Le député indépendant élu sur les listes de Qalb Tounes, Yadh Elloumi, a souligné l’isolation de la Tunisie à l’échelle internationale. « D’un point de vue technique, ce qui a été présenté par le gouvernement tunisien au Fonds monétaire international est très maigre pour ne pas dire illisible… Les Etats-Unis d\’Amérique ont émis un veto contre tout financement de la Tunisie, car ils n\’ont pas envie de se retrouver face à un nouveau dictateur », a-t-il expliqué.

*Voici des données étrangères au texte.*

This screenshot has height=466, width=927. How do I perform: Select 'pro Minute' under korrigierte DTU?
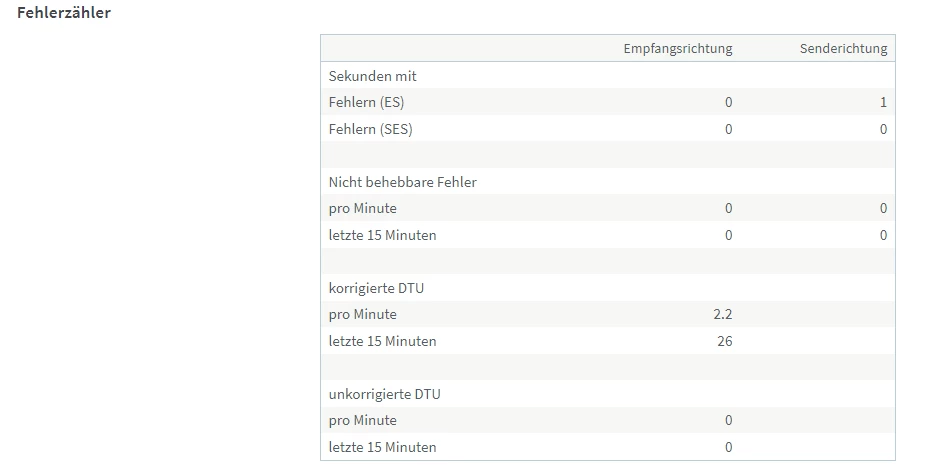point(362,314)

Invité le 8 février 2022 par Wassim Ben Larbi sur les ondes de la radio Express FM, Yadh Elloumi a considéré que la visite du directeur général du Trésor français et président du Club de Paris, Emmanuel Moulin, signifiait un possible rééchelonnement de la dette. « Il s’agit d’un avant-goût d’une intervention du Club de Paris… La partie pouvant faire l’objet d’un rééchelonnement ne dépasse pas 12% de la dette de la Tunisie », a-t-il ajouté.
Il a considéré que la Tunisie souffrait d’un disfonctionnement structurel au niveau de son modèle économique. Le député a expliqué que le taux de croissance économique réalisé par la Tunisie ne dépassera pas les 2,5% d’ici cinq ans. « C’est ce qu’on appelle la croissance zéro ! Combinée à une hausse de la dette et à la non-création de richesse, nous nous trouverons dans une situation critique », a-t-il assuré.
Yadh Elloumi a rappelé que le gouvernement en place n’avait pas bouclé le budget de l’année 2021. Il a estimé que le communiqué du conseil d’administration de la Banque, datant du 2 février 2022, signifiait que celle-ci n’était pas prête à imprimer des billets. « Nous avons procédé à cela en 2020 ! Une telle opération doit avoir lieu une fois seulement ! En cas de répétition, il y aura une hausse de l’inflation et nous aurions besoin d’un couffin de billet pour acheter une baguette ! », a-t-il souligné.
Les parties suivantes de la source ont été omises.